| Supplied passage |
[start]

I'm working on scraping the lord of the rings movie scripts from this website here. Each script is broken up across multiple pages that look like this
I can get the info I need for a single page with this code:
library(dplyr)
library(rvest)
url_success <- "http://www.ageofthering.com/atthemovies/scripts/fellowshipofthering1to4.php"
success <- read_html(url_success) %>%
html_elements("#AutoNumber1") %>%
html_table()
summary(success)
Length Class Mode
[1,] 2 tbl_df list
This works for all Fellowship of the Ring pages, and all Return of the King pages. It also works for Two Towers pages covering scenes 57 to 66. However, any other Two Towers page (scenes 1-56) does not return the same result
url_fail <- "http://www.ageofthering.com/atthemovies/scripts/thetwotowers1to4.php"
fail <- read_html(url_fail) %>%
html_elements("#AutoNumber1") %>%
html_table()
summary(fail)
Length Class Mode
0 list list
I've inspected the pages in Chrome, and the failing pages appear to have the same structure as the succeeding ones, including the 'AutoNumber1' table. Can anyone help with this?
CodePudding user response:
Works with xpath. Perhaps ill-formed html (page doesn't seem too spec compliant)
library(rvest)
url_fail <- "http://www.ageofthering.com/atthemovies/scripts/thetwotowers1to4.php"
fail <- read_html(url_fail) %>%
html_elements( xpath = '//*[@id="AutoNumber1"]') %>%
html_table()

[end]

| Source material |

[start]

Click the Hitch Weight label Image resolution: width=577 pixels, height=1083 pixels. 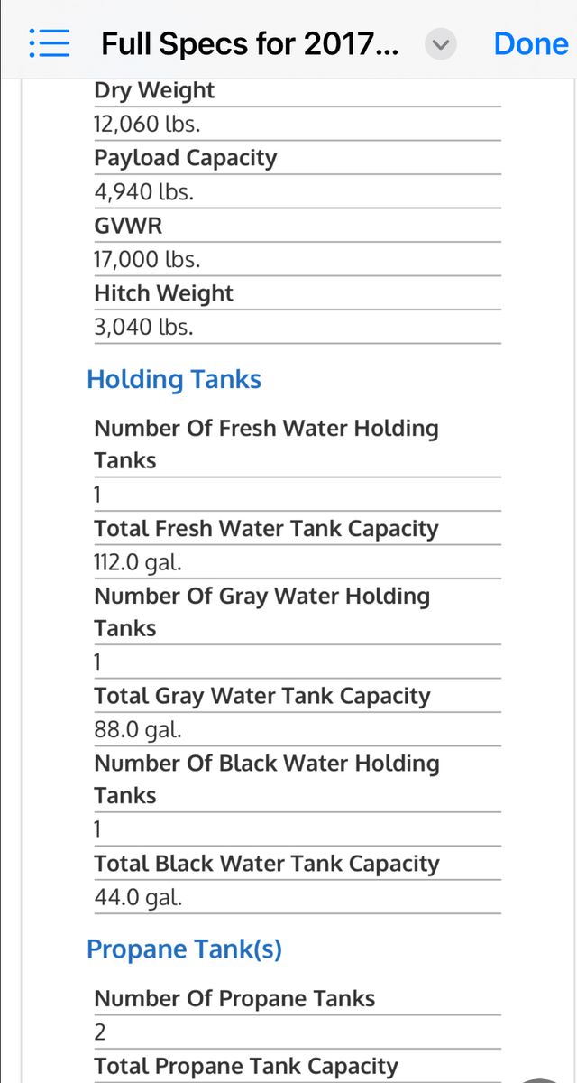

[end]

| Exercise objective |
Rewrite the part of the scraping thread between "success <- read_html(url_success)" and "summary(fail)", inclusive, with "html_elements" renamed to "html_nodes".

| Result |
success <- read_html(url_success) %>%
html_nodes("#AutoNumber1") %>%
html_table()
summary(success)
Length Class Mode
[1,] 2 tbl_df list
This works for all Fellowship of the Ring pages, and all Return of the King pages. It also works for Two Towers pages covering scenes 57 to 66. However, any other Two Towers page (scenes 1-56) does not return the same result
url_fail <- "http://www.ageofthering.com/atthemovies/scripts/thetwotowers1to4.php"
fail <- read_html(url_fail) %>%
html_nodes("#AutoNumber1") %>%
html_table()
summary(fail)